Extend the forum discussion about the Romulan and Vulcan languages in Star Trek, picking up right after its final sentence.

■ Passage:

---

So all the Romulans in Unification called Spock sister! XD
 
PIC has a score to settle.

Namely, in ENT "Minefield", Hoshi Sato, with a head for languages, does not recognize the language spoken by Romulans as being closely related to, much less indistinguishable from, modern Vulcan.

But in the 2009 movie, a Starfleet communications officer can't tell Romulan from Vulcan to save his life.

So how does this work? Did the ENT folks speak the northern dialect which is very distinct from High Vulcan, while the officer in the Abrams movie was only familiar with the southern Romulanese on which the old Treaty of 2161 had been negotiated, indistinguishable from Vulcan? Moreover, did Nero's miners hail from a third dialect region, so that their talk could not be identified as Romulan or Vulcan back in 2233?

Timo Saloniemi
 
The little snippets of Romulan that we have gotten have been nicely done, actually sounding like a foreign language and not just a bunch of English phonemes put in random order like a lot of sci-fi languages tend to (what little we heard of Bajoran, for instance).

Kor
 
But every effort should be made to avoid similarity to anything remotely Vulcan: nobody back in 2161 realized that the folks negotiating this treaty via subspace calls were Vulcans in exile, and nobody back in 2233 realized that the folks addressing Robau's crew and looking like Vulcans were the same Romulans who had fought Earth till 2161. How to do that when the Kelvinverse movie insists that the two languages are almost identical?

---

■ Collected material:
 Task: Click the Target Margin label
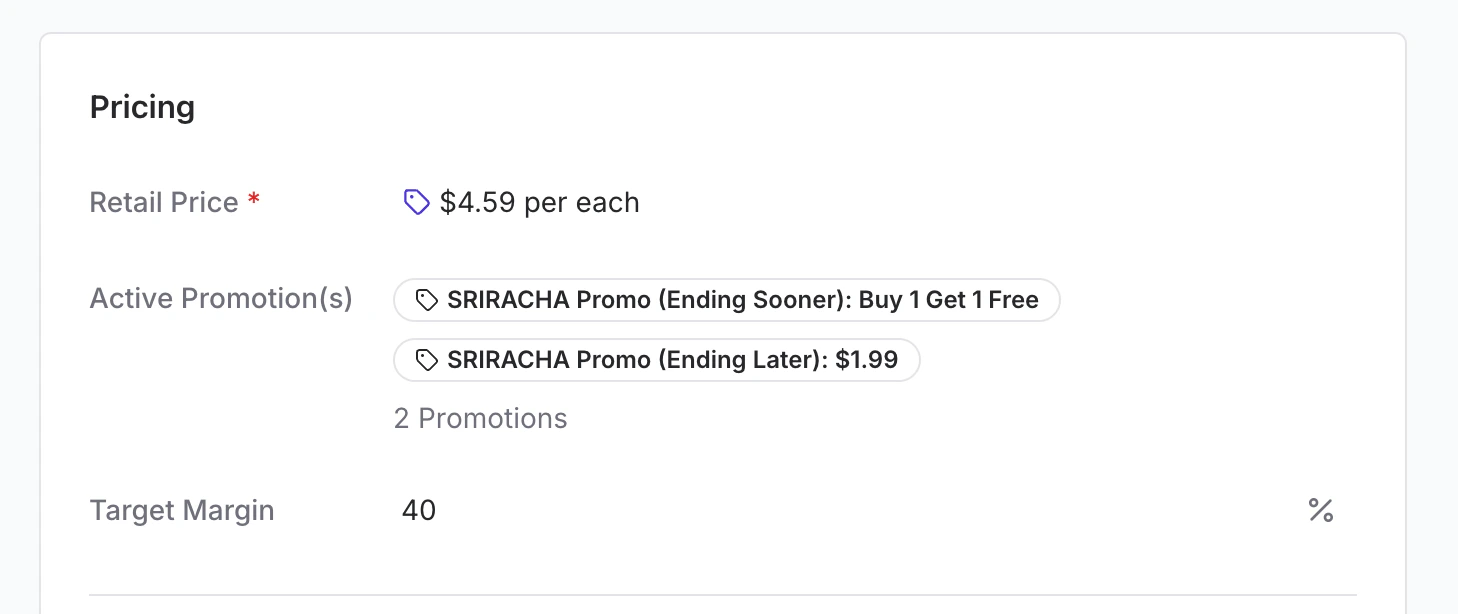(x=182, y=511)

---

■ Answer for this exercise:
Or is it just that the communications officer in question wasn't well versed in either of the languages involved, and his modern equivalent would be a guy unable to tell Russian from Polish or Romanian, say? Even then, PIC has some 'splaining to do. Why did the Romulans get a language of their own? Did they invent it out of spite? Or were those who went to exile mainly from a region where a language greatly differing from mainstream Vulcan had been spoken? Did that language then go extinct on Vulcan?

Timo Saloniemi
 
This was the dialog in question in ST09 (as transcribed at chakoteya.net):
ST09 said:
PIKE: Scan Vulcan space, check for any transmissions in Romulan.
MALE LIEUTENANT: Sir, I'm not sure I can distinguish the Romulan language from Vulcan.
PIKE: (to Uhura) What about you? Do you speak Romulan, Cadet?
UHURA: Uhura. All three dialects, sir.

I think we just have to write it off as the lieutenant not being familiar with either language (and apparently not being able to have the computer tell the difference for him).

Kor
 
It would indeed help if we read Pike as saying that the Lieutenant simply did not speak Romulan or Vulcan. And it's nice to think that Romulan comes in at least three distinct variants, so that PIC isn't beholden to repeating phrases from ENT!

Timo Saloniemi
 
So, we assume that Romulans have multiple languages that they've used amongst themselves across the centuries. That can work.
 
That was only three dialects of standard Romulan. Who knows but that there might be other, even unrelated Romulan languages?
 
I wonder if Pehrson and company have figured out how they want to handle numbers, math notation, punctuation, etc..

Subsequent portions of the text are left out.